Мы вышли и сели в экипаж. Дмитрий Дмитрич упросил меня сесть с ним.
– Фу, – произнес он, как бы человек, вырвавшийся из тюрьмы на свежий воздух.
– Что такое с Доминикой Николаевной? – спросил я.
Дмитрий Дмитрич пожал плечами.
– Вы видели? – отвечал он мне больше вопросом. – Подобные сцены, – продолжал он с расстановкой и грустно-насмешливым голосом, – она делает мне на бале, на рауте, при двухстах, трехстах человек…
– Зато какую она к вам искреннюю дружбу питает!
– Mais, mon cher![17] – воскликнул Дмитрий Дмитрич. – Дружба, я полагаю, все-таки должна выражаться со стороны женщин скорей самоотвержением, чем тиранией. Она, наконец, хочет войти во весь порядок моей жизни, заставить там меня пить чай или нет, держать в доме таких людей, а не других; этого нельзя. Назар! – крикнул он затем сладким голосом. – Дай мне сигару!
Назар, сидевший на козлах рядом с кучером, вынул из-за пазухи сигару, сам закурил ее и подал барину. Дмитрий Дмитрич взял и с наслаждением стал попыхивать из нее дымом.
– У человека вашего физиономия совсем не русская! – заметил я ему.
– Да, il est… je ne sais pas pour sur…[18] армянин, или грузин, или черкес – не знаю… но превосходный человек… чудо… это мой эконом, нянька, мамка моя! – И затем Дмитрий Дмитрич опять стал с наслаждением попыхивать.
– Encore un mot об Доминике Николаевне, – начал он, – tout le monde dit, que je suis son amant….[19]
Я улыбнулся.
– Mais се n'est pas vrai[20]. Я люблю изящное в природе, в картине, в поэзии, в мужчине, в женщине. Но Доминика Николаевна каким образом может быть отнесена к изящному?
– Какое же, собственно, ваше чувство к ней? – спросил я. По молодости моих лет я любил тогда потолковать о психологической стороне человека и полагал, что люди так сейчас и скажут в этом случае правду.
– Чувство простого уважения, – отвечал Дмитрий Дмитрич, – которое я имею ко всякой женщине, равной мне по воспитанию и по положению в обществе; это – результат моих привычек.
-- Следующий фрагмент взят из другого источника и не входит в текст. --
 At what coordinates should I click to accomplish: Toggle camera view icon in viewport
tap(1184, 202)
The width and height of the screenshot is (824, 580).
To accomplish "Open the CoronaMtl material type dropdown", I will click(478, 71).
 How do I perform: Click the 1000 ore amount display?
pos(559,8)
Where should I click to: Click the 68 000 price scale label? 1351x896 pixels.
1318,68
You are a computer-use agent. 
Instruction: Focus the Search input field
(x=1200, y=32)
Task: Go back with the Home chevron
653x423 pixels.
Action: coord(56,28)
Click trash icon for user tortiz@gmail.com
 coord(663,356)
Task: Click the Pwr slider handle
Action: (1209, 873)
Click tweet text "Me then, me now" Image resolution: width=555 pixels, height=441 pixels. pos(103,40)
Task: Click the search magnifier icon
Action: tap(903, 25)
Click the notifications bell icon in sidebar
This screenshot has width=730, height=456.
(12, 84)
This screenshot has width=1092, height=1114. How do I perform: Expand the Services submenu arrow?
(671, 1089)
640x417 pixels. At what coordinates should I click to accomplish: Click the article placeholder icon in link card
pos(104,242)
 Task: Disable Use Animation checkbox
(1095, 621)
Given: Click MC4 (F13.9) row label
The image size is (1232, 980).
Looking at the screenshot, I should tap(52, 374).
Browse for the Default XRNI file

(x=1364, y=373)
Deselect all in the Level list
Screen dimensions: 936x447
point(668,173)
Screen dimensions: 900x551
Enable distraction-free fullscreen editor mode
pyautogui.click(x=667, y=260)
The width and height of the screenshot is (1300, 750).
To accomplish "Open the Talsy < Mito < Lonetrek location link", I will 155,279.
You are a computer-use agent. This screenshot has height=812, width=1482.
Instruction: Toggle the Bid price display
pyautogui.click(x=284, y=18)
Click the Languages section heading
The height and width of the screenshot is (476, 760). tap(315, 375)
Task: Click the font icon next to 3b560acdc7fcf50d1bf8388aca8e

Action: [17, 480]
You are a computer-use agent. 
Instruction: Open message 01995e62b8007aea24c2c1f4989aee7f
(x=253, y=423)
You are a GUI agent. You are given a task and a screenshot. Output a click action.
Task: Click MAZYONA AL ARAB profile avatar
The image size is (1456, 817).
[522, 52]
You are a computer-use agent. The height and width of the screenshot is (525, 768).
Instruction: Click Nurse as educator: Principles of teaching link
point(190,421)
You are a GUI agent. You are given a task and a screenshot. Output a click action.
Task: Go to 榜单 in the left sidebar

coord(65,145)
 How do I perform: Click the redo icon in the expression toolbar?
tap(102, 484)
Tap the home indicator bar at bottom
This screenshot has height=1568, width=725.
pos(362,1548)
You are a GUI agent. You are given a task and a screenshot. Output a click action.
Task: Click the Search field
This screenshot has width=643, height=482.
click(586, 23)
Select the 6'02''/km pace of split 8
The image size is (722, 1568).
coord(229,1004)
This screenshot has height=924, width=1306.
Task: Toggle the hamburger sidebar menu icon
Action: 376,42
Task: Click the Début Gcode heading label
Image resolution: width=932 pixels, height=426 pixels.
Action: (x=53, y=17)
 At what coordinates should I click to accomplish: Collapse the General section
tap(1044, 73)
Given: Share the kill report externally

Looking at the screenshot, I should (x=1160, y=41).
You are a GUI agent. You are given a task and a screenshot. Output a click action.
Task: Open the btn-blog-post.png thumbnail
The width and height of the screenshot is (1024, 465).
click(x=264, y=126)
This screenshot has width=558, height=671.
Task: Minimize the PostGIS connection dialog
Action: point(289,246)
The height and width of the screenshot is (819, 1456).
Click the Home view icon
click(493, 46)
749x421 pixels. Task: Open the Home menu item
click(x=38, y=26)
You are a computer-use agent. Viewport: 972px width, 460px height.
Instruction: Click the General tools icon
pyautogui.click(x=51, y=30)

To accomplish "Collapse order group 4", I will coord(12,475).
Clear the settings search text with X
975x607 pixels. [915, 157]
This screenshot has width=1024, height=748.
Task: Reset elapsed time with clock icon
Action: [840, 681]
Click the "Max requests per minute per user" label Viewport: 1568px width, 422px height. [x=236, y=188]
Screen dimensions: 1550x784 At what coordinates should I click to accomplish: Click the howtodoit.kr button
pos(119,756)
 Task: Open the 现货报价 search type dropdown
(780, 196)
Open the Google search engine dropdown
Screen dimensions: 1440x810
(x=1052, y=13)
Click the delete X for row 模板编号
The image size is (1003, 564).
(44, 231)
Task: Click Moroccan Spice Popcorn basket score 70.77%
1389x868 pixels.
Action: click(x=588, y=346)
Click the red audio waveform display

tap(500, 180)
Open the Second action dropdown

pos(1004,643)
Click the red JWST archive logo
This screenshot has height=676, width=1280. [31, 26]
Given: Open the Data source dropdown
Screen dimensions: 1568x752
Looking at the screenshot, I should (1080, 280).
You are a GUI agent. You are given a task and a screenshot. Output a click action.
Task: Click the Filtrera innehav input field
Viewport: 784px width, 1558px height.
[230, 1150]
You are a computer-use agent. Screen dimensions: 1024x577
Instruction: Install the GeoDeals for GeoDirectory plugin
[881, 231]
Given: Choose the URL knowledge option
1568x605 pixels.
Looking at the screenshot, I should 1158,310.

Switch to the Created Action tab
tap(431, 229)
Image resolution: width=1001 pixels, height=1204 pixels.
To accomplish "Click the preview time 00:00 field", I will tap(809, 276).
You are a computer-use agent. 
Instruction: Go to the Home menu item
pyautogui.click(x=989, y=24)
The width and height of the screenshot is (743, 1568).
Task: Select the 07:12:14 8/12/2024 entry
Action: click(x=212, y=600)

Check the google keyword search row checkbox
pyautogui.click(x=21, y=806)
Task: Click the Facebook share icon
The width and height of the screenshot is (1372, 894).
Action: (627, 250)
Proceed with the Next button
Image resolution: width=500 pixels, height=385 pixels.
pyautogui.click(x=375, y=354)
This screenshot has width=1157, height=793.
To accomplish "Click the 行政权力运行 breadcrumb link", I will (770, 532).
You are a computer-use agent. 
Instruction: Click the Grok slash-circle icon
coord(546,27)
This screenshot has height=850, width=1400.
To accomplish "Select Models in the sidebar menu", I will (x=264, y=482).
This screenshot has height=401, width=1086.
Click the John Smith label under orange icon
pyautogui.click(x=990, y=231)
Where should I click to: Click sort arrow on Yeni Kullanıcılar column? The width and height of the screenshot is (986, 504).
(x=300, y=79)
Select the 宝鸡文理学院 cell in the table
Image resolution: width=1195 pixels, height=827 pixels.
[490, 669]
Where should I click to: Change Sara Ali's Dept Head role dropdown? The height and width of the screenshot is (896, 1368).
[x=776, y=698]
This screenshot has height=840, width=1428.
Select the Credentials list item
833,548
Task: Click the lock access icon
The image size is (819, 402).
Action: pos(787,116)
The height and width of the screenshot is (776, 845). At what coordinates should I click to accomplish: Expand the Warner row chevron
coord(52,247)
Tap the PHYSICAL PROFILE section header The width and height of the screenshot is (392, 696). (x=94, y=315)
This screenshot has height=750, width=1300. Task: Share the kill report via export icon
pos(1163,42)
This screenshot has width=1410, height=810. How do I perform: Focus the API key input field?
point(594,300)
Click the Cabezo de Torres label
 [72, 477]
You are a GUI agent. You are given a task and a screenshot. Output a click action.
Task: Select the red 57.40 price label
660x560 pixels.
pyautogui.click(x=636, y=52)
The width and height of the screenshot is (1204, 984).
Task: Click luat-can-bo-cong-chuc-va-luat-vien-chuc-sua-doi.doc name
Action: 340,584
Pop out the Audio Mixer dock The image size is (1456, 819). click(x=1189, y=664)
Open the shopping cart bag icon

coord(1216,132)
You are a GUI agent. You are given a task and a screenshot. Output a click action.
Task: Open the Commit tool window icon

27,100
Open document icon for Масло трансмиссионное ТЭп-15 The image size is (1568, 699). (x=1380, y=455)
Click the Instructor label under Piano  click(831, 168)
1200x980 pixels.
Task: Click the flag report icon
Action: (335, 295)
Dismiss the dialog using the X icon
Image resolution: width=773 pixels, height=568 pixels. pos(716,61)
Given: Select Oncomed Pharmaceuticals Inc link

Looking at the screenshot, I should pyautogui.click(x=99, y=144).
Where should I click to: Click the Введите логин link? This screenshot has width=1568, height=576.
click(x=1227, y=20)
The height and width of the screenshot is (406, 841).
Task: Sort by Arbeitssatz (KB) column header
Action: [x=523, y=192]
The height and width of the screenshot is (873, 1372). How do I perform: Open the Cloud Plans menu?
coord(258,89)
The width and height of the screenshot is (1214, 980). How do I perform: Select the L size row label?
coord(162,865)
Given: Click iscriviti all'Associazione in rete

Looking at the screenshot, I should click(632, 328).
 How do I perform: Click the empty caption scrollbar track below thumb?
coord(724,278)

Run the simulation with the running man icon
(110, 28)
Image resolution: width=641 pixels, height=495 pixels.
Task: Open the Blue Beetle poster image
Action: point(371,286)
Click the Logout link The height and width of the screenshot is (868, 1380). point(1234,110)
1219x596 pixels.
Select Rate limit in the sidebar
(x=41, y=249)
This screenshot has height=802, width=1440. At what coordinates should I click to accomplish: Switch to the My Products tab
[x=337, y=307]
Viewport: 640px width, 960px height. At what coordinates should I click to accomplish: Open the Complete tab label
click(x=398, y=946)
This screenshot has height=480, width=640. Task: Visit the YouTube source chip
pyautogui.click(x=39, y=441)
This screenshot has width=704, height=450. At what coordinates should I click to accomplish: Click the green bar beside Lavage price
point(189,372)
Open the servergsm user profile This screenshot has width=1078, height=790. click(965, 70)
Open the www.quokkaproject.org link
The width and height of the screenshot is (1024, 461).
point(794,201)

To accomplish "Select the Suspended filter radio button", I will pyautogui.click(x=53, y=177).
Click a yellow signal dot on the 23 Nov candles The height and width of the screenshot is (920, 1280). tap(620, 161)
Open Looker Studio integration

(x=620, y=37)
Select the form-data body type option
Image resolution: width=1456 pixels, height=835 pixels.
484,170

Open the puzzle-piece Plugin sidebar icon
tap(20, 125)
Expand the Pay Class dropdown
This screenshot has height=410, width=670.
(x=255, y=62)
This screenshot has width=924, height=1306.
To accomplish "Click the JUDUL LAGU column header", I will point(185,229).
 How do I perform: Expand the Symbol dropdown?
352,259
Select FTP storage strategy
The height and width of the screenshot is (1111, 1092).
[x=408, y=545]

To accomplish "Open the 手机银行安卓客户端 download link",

Я – человек, порядочно воспитанный, и чувство вежливости всосал с молоком моей матери.
На этих словах мы уже подъезжали к перекрестку, на котором должны были разъехаться; я попросил остановиться и выпустить меня.
– Adieu, cher ami[21], – сказал Дмитрий Дмитрич, пожимая мне с нежностию руку. – Назар, пересядь ко мне в экипаж! – крикнул он потом.
Назар пересел, и я видел, что Дмитрий Дмитрич прилег ему на плечо, как бы желая вздремнуть. Поехали. Утро между тем совершенно уж наступило. Пара моих лошадей после поворота, узнав дорогу домой, побежали быстрей, на меня подуло свежим ветром; с реки подымался густой туман росы; выкатившееся на горизонте солнце было такое чистое, на деревьях, на траве блестели крупные капли росы – все это было как-то молодо, здорово и полно силы, и как вся эта простая природа показалась мне лучше изломанных людишек, с их изломанными, исковерканными страстишками!
Когда я дописывал эти последние строчки, мне сказали, что приехал старик кокинский исправник[22] и желает меня видеть.
– Боже мой, – воскликнул я в восторге, – его-то мне и надо! – и пошел навстречу гостю.
Старик очень постарел, сделался совсем плешивый, глаза у него стали какие-то слезливые, но говорун, как видно, оставался по-прежнему большой.
– Скажите, пожалуйста, – начал я, усаживая его, – живы ли ваши соседи, Доминика Николаевна и знаменитый Дмитрий Дмитрич?
– Он помер, а она еще жива.
– Что ж, страсть их все продолжалась?
– Как же-с, до самой смерти его все путались, ссорились и мирились, видались и не видались.
– Он, однако, мне сам говорил, что не был ее любовником.
– Нет-с, не был; людишки вот ихние часто тоже бегали к нам и сказывали, что она, как они выражаются, одной этой сухой любовью его любила… он ведь в этом отношении, вы слыхали, я думаю…
– Ну да, из-за чего же он-то?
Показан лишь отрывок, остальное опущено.